How Can I Prevent an Exception Raised By a Child Taking Down the Whole Nursery

Question

Consider the following code:

import trio


async def broken_fn():
    await trio.sleep(4)
    print(1 / 0)


async def worker_fn():
    while True:
        print("working...")
        await trio.sleep(1)


async def main():
    async with trio.open_nursery() as nursery:
        nursery.start_soon(broken_fn)
        nursery.start_soon(worker_fn)


trio.run(main)

How do I prevent the exception raised by broken_fn to abort its siblings in the nursery without touching the definition of broken_fn?
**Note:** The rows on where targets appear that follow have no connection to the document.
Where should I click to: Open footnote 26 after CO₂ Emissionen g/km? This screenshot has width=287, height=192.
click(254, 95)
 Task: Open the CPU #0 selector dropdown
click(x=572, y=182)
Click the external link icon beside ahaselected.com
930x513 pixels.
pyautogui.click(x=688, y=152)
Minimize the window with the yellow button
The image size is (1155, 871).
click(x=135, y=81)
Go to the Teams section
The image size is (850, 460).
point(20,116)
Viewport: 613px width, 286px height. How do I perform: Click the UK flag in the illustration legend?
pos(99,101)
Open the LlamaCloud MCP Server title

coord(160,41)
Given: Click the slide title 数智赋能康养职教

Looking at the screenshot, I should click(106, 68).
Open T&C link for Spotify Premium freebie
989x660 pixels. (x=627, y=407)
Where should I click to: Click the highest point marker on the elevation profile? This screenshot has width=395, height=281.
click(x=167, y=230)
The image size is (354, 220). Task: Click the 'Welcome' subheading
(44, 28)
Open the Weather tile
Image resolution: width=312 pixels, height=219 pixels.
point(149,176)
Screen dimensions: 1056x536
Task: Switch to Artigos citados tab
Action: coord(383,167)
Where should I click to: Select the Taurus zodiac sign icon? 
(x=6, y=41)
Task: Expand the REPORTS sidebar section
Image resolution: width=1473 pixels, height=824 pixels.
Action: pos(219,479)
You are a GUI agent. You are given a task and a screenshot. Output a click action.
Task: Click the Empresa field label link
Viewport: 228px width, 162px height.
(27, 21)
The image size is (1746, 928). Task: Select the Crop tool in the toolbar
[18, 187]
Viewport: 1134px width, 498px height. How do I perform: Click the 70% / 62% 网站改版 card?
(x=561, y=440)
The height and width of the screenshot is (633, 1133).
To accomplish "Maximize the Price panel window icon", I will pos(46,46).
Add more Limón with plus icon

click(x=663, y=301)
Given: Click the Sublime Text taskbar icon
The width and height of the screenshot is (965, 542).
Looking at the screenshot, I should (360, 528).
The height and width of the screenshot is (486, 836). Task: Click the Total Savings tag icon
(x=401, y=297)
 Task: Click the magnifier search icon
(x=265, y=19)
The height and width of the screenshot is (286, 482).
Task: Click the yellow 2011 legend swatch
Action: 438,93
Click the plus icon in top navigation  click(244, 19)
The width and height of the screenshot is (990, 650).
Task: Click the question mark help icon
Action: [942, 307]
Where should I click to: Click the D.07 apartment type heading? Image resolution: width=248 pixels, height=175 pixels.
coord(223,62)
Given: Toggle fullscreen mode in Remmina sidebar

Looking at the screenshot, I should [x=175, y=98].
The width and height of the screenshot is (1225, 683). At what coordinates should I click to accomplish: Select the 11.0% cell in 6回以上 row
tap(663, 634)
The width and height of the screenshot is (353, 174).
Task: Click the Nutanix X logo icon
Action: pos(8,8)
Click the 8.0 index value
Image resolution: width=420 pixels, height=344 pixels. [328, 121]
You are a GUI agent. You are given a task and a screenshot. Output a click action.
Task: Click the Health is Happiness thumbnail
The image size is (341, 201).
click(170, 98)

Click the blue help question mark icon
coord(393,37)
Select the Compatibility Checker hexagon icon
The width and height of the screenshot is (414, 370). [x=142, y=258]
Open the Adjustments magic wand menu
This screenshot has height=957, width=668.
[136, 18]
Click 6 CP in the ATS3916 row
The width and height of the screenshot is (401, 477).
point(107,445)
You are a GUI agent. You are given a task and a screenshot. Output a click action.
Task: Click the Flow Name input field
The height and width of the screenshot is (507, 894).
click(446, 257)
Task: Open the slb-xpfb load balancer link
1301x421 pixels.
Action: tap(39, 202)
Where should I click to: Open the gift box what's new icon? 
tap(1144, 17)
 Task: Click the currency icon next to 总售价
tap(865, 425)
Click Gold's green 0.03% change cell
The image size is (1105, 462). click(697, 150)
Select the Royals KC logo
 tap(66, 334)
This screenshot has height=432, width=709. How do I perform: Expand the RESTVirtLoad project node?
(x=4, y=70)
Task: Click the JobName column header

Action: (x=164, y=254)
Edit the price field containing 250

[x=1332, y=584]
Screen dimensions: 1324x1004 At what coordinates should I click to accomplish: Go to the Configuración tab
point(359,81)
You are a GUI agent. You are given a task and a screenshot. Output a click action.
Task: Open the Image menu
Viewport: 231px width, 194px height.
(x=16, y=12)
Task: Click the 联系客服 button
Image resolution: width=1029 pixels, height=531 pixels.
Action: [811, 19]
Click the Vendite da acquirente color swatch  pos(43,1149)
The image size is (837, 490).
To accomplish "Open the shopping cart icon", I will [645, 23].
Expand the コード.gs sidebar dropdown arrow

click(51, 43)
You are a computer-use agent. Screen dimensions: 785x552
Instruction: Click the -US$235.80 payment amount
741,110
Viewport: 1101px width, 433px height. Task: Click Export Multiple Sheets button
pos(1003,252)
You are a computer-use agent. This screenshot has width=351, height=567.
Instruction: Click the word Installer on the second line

Is the following the best way?

async def main():
    async def supress(fn):
        try:
            await fn()
        except Exception as e:
            print(f"caught {e}!")

    async with trio.open_nursery() as nursery:
        nursery.start_soon(supress, broken_fn)
        nursery.start_soon(worker_fn)

Do I have any other options?

Answer 1

There is no mechanism in start_soon() to ignore exceptions, if that's what you're looking for.

You could also do this in a generic fashion, so as not to build wrappers for each individual function:

from contextlib import suppress
from functools import wraps
from typing import Callable

def suppressed(func: Callable, *exceptions: BaseException):
    @wraps(func)
    async def wrapper(*args, **kwargs):
        with suppress(*exceptions):
            return await func(*args, **kwargs)
        
    return wrapper

Then:

async with trio.open_nursery() as nursery:
    nursery.start_soon(suppressed(broken_fn, Exception))
    nursery.start_soon(worker_fn)